アルビレックス新潟戦 (Home)

  連敗を止める勝利。ホームで今季初得点、初勝利、初クリーンシート。良いこと尽くめなんだけども、どこか、腑に落ちないというか、起承転結があっての快勝、という感じがない。論理的な展開がない。結局、覚醒したジャメの身体能力と、ペイショットの高さか、というあっけなさというか。それらももちろんすごい武器になっているし(と言うより、現時点でほぼ唯一の、が正しいか)、この拮抗したリーグにおいて武器を前面に打ち出すのは至極まっとうな判断なのだが、先期からの積み上げという観点では、中途をぶった切られたような、映画を観ながら寝落ちしてしまって、目覚めたらもうエンディング、のような、まさにストーリー性の欠如を感じさせる。
 唯一、手応えのある感想は、やはりCBの一角は伊藤槙人より鈴木海音の方がいいんじゃないかということ。単純に速いし、身のこなしもより正確だから、余計なファールが少なく、クリーンにボール奪取できる。見ていて「あ~あ」という嘆息が出るのが少ない。ラインコントロールの妙とか、リーダーシップとか、コーチングとか、はたまたリカとの呼吸とかあるのかもしれないが、直近2試合のパフォーマンスを考えれば、鈴木起用は是非継続してもらいたいものだ。

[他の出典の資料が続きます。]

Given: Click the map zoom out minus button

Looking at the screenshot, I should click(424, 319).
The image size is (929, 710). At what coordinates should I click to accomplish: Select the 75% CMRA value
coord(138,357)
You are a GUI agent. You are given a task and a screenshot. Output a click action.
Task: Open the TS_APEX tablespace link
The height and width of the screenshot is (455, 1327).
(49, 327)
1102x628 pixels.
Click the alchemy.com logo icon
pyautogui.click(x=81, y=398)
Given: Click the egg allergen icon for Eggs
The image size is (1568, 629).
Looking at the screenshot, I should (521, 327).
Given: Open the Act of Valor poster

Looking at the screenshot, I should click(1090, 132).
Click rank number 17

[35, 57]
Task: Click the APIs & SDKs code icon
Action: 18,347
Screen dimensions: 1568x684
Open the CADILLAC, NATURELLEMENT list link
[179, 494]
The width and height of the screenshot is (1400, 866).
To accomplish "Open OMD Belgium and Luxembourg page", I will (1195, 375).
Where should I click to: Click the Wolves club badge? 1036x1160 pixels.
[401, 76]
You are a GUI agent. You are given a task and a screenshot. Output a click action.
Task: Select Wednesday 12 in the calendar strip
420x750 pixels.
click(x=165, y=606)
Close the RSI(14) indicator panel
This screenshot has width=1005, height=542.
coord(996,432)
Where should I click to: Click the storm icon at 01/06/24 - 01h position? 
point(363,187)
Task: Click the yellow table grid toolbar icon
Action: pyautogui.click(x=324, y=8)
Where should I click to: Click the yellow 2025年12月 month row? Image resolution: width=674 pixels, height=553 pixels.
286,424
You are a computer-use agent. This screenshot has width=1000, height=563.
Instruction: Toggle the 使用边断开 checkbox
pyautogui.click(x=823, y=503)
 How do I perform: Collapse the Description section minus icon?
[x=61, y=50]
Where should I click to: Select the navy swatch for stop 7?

 自軍の勝利よりも、自分はアルビレックスの戦いぶりの方が印象に残ってしまった。前節からフィールド全員入れ替え。完全なターンオーバー。それでもこれだけの練度を見せられるのは大したものだと感心した。パスサッカーでJ2が上がり、J1の舞台で残り続けるんだという決意を感じさせるだけのベースが確かにあるように思う。
 結果は無得点での敗戦であり、アルビファンとしては言いたいことの一つや二つはあるだろう。事実、戦術はしっかり共有されている印象はありつつも、パスサッカーの肝と個人的に考えるSBやセンターハーフからの前線への効果的な配給は少なかったし、アタッカーがアイデアを発揮するシーンも少限られていた。失点シーンではDF陣の集中力欠如が露呈してしまった。それでも、チームのアイデンティティとしての繋ぎという意識をゲームを通して感じさせてもらったし、ターンオーバーとは言え出場するからには爪痕を残してやろうという野心の発露も随所に見られた。
 改めて今シーズンのスタメンを振り返ってみると、前節からはスタメンはフィールド全員が入れ替えながら、小見を始め2~3人はレギュラークラスと言える立場にいることがわかる。ジュビロであったらどうか。上原、リカ、ジャメを残して全員入れ替えなんて可能だろうか。現時点ではちょっと現実的ではない。J1昇格から2年目だが、これまで徐々に肉付けし、今の選手層を形成していったのだろう。素直に羨ましく思う。ジュビロも今シーズン残留を達成し、プラスの方向でのチーム強化を実現してほしいものだ。降格すると、流出の危機への対処という、マイナスの方向に嫌でも引っ張られることになる。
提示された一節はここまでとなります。